### WORK REQUIRED
Reply with one number only: the count of lines below that contain the word "agent".

### RECORDED INFORMATION
######

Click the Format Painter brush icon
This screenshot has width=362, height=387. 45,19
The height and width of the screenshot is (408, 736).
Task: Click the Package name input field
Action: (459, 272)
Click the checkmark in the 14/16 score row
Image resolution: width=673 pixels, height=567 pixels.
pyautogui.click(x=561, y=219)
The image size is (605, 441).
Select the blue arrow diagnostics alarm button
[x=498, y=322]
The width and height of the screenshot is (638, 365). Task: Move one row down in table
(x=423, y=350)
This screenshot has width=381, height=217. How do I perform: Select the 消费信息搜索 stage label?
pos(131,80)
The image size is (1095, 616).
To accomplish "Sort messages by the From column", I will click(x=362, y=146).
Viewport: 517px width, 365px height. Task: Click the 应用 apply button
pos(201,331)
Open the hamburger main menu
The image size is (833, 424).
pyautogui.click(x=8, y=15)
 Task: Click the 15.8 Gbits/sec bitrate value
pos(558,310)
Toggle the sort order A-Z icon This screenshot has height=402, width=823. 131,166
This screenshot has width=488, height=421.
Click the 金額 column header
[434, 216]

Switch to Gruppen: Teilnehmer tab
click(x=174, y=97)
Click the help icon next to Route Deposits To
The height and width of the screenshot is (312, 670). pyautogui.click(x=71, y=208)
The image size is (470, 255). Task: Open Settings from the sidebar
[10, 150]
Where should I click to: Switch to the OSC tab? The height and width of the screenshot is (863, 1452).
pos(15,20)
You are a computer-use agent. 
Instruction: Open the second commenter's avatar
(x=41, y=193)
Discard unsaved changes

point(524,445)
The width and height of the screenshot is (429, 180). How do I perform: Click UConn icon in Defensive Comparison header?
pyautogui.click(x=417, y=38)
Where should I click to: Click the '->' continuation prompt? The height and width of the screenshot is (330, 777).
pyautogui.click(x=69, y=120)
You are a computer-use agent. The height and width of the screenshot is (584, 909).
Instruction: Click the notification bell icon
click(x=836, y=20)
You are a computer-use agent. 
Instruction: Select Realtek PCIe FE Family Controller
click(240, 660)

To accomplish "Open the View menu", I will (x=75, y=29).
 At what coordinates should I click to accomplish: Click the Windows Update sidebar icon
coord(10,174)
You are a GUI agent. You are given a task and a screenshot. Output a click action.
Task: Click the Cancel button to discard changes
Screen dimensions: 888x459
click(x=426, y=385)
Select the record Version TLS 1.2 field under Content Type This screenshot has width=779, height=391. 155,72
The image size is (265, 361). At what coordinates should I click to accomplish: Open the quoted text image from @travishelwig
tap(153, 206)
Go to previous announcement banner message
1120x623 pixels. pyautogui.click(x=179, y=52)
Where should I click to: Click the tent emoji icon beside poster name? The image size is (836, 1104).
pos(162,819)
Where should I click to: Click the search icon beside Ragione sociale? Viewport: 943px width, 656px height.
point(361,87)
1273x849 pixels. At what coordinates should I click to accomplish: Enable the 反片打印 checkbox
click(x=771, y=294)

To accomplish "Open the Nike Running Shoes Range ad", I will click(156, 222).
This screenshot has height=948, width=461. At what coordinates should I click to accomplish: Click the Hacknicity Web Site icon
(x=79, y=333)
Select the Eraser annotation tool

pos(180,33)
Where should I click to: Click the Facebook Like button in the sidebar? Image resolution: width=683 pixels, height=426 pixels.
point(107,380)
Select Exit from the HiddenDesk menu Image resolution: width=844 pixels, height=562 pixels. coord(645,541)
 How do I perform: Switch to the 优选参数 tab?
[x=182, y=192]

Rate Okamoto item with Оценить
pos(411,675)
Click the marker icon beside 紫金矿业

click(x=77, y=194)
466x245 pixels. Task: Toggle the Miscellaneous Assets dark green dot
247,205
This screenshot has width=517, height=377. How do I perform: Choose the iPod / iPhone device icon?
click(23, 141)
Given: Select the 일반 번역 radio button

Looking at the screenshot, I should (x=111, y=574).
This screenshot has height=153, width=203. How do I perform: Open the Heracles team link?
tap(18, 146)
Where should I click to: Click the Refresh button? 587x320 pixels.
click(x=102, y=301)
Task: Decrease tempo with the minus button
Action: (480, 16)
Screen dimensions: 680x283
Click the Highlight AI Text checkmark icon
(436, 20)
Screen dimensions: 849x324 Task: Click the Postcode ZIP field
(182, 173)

######

### PROBLEM SOLUTION
4